Tata Motors to convert DVR shares to ordinary

Tata Motors Ltd has announced its intention to simplify its capital structure through a Scheme of Arrangement. As part of this scheme, the company plans to reduce and cancel its ‘A’ Ordinary shares. Additionally, in exchange for every 10 ‘A’ Ordinary shares with a face value of INR 2, the company will issue 7 fully paid-up new Ordinary shares, also with a face value of INR 2. This issuance will serve as consideration for the reduction of the ‘A’ Ordinary shares.

To facilitate the smooth transfer of consideration, the company will establish a trust before the Scheme takes effect. This trust will act on behalf of the relevant shareholders as outlined in the Scheme and receive the new Ordinary shares from the company. Once specific obligations, including taxes and other actions specified in the Scheme, are fulfilled, the trust will distribute the remaining new Ordinary shares to the relevant shareholders in accordance with the terms of the Scheme.

Here are the key points and impact of the Scheme:

1. Approval: The Board of Tata Motors Ltd has already given its approval for the Scheme of Arrangement, which includes the capital reduction of the ‘A’ Ordinary shares and the issuance of Ordinary shares as consideration for the reduction.

2. Premium Consideration: The Capital Reduction Consideration represents a 23% premium over the price of the ‘A’ Ordinary shares.

3. Value Accretive: By reducing the number of outstanding equity shares by 4.2%, the Scheme is expected to be value accretive for all shareholders.

4. Simplification of Securities: The termination of the ADS program and the proposed capital reduction of ‘A’ Ordinary shares will lead to the consolidation of all traded equity securities of Tata Motors into Ordinary shares, which will be listed exclusively on NSE and BSE.

5. Historical Background: The ‘A’ Ordinary shares were initially issued by TML in 2008 and have been subject to regulatory changes. Currently, they trade at a discount of approximately 43% compared to Ordinary shares.

6. Independent Oversight: The Scheme involves the establishment of a Trust with an independent third party acting as a Trustee to ensure compliance with applicable laws and oversee the necessary actions for the Scheme’s implementation.

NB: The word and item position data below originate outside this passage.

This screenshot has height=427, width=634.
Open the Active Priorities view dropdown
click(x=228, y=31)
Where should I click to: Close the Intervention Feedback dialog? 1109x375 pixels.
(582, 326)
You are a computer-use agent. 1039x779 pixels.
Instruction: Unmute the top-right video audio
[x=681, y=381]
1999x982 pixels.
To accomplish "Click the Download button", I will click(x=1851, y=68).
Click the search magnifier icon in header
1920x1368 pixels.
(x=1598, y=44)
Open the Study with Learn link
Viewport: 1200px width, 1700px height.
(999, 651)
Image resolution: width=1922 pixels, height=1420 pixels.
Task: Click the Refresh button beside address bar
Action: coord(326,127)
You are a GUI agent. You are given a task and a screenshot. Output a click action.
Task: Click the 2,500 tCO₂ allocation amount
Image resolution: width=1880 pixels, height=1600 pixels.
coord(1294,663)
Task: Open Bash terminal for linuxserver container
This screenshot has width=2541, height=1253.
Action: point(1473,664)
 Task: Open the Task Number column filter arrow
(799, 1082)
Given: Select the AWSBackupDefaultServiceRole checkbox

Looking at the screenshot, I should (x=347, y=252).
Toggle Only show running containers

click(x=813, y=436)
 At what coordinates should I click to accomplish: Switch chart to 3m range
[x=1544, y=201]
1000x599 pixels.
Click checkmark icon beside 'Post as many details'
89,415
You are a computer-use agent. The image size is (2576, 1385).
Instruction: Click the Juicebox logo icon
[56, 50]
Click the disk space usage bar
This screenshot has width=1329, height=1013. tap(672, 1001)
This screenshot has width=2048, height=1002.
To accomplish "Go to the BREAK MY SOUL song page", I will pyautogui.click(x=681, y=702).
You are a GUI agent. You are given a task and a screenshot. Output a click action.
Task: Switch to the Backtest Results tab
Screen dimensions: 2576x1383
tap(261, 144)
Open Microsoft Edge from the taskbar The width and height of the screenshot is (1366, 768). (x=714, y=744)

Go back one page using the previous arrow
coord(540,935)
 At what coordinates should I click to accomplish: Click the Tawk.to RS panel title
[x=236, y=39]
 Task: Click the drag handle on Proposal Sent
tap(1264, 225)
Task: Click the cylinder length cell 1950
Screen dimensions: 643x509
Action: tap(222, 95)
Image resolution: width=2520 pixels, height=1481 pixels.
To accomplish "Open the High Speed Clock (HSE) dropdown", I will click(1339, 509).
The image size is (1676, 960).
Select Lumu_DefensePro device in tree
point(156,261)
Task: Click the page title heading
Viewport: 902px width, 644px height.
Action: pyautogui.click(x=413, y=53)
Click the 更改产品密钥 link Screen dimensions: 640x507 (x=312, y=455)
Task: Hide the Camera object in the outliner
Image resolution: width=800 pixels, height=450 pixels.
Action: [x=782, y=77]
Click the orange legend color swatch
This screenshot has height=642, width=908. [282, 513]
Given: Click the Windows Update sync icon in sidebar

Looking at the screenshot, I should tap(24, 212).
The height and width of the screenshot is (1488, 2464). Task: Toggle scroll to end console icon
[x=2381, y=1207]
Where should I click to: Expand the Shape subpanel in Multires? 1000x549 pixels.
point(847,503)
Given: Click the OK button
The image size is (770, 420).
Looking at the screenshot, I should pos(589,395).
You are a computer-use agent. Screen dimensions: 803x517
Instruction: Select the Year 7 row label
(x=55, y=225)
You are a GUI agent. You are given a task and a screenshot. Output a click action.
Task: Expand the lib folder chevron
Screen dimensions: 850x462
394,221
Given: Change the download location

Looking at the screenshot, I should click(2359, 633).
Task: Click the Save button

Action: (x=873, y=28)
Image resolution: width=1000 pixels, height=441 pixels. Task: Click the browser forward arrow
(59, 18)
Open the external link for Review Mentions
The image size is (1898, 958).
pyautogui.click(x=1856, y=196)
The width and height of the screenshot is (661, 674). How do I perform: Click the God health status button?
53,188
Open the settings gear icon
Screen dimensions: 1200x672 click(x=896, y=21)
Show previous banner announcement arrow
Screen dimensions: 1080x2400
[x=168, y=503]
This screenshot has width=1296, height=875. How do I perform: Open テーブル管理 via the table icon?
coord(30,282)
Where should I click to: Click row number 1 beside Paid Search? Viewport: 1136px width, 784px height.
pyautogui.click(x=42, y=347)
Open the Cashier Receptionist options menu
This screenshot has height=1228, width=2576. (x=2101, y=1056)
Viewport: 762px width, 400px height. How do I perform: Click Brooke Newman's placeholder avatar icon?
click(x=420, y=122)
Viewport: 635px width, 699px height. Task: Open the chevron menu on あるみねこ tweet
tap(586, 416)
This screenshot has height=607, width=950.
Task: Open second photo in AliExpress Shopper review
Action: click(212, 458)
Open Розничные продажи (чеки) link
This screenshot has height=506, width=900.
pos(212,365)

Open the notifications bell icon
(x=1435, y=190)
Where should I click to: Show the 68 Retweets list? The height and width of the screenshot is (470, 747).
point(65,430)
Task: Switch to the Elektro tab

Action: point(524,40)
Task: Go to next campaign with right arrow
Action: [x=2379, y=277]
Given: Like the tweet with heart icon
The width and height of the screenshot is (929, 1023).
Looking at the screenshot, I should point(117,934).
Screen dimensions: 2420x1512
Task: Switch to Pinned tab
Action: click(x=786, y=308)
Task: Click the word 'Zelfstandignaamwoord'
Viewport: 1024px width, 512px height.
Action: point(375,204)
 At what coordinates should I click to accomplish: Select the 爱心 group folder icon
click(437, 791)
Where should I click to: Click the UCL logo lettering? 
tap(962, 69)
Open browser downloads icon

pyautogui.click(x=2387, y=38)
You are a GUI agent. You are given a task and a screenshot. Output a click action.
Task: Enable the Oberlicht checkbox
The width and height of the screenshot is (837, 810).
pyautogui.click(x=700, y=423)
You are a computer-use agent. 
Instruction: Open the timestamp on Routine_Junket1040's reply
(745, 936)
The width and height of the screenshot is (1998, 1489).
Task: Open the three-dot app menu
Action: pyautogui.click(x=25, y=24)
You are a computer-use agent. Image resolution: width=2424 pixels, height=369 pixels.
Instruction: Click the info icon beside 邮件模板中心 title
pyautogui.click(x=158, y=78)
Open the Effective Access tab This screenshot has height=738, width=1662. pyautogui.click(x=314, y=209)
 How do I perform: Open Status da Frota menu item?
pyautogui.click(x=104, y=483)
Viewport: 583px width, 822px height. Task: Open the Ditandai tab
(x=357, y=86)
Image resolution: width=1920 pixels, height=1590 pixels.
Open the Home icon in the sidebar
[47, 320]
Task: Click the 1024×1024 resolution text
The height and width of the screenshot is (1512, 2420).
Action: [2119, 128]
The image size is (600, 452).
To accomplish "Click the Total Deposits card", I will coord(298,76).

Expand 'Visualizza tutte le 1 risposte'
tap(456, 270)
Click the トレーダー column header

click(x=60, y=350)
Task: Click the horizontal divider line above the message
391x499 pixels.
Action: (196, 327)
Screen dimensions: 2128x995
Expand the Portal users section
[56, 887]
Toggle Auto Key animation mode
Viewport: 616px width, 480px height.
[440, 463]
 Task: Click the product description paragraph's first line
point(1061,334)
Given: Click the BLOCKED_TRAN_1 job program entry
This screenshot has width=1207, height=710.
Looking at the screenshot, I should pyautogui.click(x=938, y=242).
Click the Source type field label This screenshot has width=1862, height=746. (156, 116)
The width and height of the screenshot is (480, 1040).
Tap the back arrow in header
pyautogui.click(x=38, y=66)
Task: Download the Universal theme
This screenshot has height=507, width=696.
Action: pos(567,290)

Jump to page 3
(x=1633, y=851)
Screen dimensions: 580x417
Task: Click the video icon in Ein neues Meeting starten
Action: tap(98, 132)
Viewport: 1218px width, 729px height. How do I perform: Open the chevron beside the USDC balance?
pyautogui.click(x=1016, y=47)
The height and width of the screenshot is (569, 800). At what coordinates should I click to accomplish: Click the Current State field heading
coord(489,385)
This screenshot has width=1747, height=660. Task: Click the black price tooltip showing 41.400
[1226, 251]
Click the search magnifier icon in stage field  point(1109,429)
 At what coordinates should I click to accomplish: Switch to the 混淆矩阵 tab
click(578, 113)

7. Approvals: The implementation of the Scheme is contingent upon obtaining regulatory and shareholder approvals.

For this transaction, PWC will serve as the independent registered valuer, while Citigroup and Axis Capital will provide fairness opinions for the ‘A’ Ordinary and Ordinary shareholders, respectively. Cyril Amarchand Mangaldas is acting as the legal advisor to TML for this significant undertaking.

Axis Capital, known as India’s Preferred Investment Banking & Institutional Equities Partner, has provided the Fairness Opinion, expressing its endorsement of the Scheme.